Task item
Within the listing below, please copy exactly the lines between the line holding "Image resolution: width=907" and the line holding "You are a computer-use agent. Image", inclusive.

Provided data
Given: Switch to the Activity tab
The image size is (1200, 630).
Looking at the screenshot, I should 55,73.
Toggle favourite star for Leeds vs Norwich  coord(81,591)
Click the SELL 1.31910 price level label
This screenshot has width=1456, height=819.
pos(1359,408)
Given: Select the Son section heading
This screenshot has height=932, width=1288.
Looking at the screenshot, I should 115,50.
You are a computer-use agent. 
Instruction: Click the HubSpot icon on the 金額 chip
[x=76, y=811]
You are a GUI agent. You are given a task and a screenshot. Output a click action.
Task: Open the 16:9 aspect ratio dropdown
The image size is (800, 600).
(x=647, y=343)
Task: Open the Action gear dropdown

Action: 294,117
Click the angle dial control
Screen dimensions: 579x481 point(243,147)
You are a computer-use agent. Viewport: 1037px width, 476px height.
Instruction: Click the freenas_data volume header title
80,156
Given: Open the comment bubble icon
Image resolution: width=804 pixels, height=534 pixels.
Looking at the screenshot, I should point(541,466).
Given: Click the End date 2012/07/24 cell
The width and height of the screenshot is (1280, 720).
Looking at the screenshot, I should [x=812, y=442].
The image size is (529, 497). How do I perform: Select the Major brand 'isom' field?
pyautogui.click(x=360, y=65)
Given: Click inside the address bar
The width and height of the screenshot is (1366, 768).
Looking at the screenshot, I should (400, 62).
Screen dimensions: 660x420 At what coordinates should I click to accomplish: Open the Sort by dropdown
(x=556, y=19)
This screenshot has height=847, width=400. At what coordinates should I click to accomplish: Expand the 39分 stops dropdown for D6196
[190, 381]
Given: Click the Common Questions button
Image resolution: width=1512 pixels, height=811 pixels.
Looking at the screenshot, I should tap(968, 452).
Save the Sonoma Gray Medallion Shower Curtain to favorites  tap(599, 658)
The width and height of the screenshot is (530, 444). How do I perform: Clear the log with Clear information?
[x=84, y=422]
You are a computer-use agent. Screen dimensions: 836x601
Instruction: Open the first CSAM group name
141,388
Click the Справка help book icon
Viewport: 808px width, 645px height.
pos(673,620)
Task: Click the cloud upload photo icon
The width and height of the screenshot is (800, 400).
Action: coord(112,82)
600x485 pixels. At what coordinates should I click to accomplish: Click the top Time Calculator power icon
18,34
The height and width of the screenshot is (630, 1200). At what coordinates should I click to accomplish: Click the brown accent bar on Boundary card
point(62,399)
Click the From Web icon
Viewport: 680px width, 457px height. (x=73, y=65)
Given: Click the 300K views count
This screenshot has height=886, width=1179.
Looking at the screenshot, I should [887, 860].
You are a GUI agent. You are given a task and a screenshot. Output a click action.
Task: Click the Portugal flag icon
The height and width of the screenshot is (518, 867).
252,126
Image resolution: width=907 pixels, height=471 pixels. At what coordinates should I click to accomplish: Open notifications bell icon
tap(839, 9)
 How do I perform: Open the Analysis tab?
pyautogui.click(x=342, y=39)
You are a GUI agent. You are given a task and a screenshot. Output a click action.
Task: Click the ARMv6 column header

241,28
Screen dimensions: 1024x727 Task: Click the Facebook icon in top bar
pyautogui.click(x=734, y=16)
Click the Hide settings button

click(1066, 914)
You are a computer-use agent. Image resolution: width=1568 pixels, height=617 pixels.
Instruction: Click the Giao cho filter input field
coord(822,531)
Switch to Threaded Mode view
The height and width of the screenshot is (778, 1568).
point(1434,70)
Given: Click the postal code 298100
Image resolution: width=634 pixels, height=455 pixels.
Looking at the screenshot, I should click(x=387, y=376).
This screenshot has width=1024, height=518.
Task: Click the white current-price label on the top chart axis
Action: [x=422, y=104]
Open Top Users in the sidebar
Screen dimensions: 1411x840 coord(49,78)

Response to this exercise
Image resolution: width=907 pixels, height=471 pixels. At what coordinates should I click to accomplish: Open notifications bell icon
tap(839, 9)
 How do I perform: Open the Analysis tab?
pyautogui.click(x=342, y=39)
You are a GUI agent. You are given a task and a screenshot. Output a click action.
Task: Click the ARMv6 column header

241,28
Screen dimensions: 1024x727 Task: Click the Facebook icon in top bar
pyautogui.click(x=734, y=16)
Click the Hide settings button

click(1066, 914)
You are a computer-use agent. Image resolution: width=1568 pixels, height=617 pixels.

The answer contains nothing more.